Activity - From the top of the records below down to the line containing "You are a GUI", reproduce every line exactly.

Record excerpts -
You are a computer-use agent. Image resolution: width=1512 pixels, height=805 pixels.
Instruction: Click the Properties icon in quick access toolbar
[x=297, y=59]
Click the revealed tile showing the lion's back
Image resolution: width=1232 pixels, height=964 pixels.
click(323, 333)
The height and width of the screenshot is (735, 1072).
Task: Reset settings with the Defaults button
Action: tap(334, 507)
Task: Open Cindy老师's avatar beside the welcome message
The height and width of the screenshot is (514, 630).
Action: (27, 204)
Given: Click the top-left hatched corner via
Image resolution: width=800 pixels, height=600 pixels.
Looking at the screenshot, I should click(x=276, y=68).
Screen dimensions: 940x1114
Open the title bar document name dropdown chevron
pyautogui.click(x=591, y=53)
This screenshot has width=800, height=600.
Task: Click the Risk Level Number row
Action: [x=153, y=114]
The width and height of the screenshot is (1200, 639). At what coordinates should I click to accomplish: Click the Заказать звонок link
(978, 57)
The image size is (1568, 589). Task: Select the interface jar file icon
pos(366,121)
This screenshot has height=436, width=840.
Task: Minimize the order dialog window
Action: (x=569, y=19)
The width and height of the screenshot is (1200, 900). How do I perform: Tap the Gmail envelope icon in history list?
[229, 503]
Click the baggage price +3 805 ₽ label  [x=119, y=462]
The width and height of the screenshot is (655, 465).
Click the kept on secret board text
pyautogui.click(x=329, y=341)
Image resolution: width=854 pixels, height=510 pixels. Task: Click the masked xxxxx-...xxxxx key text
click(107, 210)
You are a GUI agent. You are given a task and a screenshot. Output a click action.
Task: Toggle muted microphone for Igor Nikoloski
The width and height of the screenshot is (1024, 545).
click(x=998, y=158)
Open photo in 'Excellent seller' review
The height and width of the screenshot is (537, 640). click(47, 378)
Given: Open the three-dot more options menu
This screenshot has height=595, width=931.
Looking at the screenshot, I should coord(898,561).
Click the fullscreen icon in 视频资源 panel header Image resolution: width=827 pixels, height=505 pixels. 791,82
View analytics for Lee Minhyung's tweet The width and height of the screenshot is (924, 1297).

Result -
You are a computer-use agent. Image resolution: width=1512 pixels, height=805 pixels.
Instruction: Click the Properties icon in quick access toolbar
[x=297, y=59]
Click the revealed tile showing the lion's back
Image resolution: width=1232 pixels, height=964 pixels.
click(323, 333)
The height and width of the screenshot is (735, 1072).
Task: Reset settings with the Defaults button
Action: tap(334, 507)
Task: Open Cindy老师's avatar beside the welcome message
The height and width of the screenshot is (514, 630).
Action: (27, 204)
Given: Click the top-left hatched corner via
Image resolution: width=800 pixels, height=600 pixels.
Looking at the screenshot, I should click(x=276, y=68).
Screen dimensions: 940x1114
Open the title bar document name dropdown chevron
pyautogui.click(x=591, y=53)
This screenshot has width=800, height=600.
Task: Click the Risk Level Number row
Action: [x=153, y=114]
The width and height of the screenshot is (1200, 639). At what coordinates should I click to accomplish: Click the Заказать звонок link
(978, 57)
The image size is (1568, 589). Task: Select the interface jar file icon
pos(366,121)
This screenshot has height=436, width=840.
Task: Minimize the order dialog window
Action: (x=569, y=19)
The width and height of the screenshot is (1200, 900). How do I perform: Tap the Gmail envelope icon in history list?
[229, 503]
Click the baggage price +3 805 ₽ label  [x=119, y=462]
The width and height of the screenshot is (655, 465).
Click the kept on secret board text
pyautogui.click(x=329, y=341)
Image resolution: width=854 pixels, height=510 pixels. Task: Click the masked xxxxx-...xxxxx key text
click(107, 210)
You are a GUI agent. You are given a task and a screenshot. Output a click action.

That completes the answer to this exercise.